(Exercise): Report all lines below with the word "menu".

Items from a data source
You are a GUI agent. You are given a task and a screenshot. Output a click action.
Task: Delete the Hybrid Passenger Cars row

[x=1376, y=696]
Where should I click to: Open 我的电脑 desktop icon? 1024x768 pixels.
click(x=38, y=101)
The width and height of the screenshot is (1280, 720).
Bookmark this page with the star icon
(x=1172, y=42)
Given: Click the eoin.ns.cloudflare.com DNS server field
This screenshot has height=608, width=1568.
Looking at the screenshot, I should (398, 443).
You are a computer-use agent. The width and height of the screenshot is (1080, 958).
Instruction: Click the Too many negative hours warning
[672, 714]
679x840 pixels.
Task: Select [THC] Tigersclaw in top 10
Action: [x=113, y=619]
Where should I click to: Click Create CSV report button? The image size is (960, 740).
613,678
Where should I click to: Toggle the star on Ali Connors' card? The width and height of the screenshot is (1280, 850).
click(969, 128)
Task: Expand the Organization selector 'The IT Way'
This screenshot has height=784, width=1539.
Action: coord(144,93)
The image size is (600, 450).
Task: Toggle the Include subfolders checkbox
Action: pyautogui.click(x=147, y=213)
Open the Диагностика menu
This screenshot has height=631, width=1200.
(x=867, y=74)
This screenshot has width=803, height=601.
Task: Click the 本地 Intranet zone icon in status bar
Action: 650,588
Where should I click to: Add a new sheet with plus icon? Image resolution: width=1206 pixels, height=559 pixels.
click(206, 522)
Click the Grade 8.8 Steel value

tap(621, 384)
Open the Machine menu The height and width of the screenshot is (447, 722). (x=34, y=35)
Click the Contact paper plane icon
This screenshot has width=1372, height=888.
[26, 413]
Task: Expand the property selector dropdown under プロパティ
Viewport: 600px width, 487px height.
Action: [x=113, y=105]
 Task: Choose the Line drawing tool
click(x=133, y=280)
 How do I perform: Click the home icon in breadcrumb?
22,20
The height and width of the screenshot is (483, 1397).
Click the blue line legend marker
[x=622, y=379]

(Answer):
Open the Диагностика menu
Open the Machine menu The height and width of the screenshot is (447, 722). (x=34, y=35)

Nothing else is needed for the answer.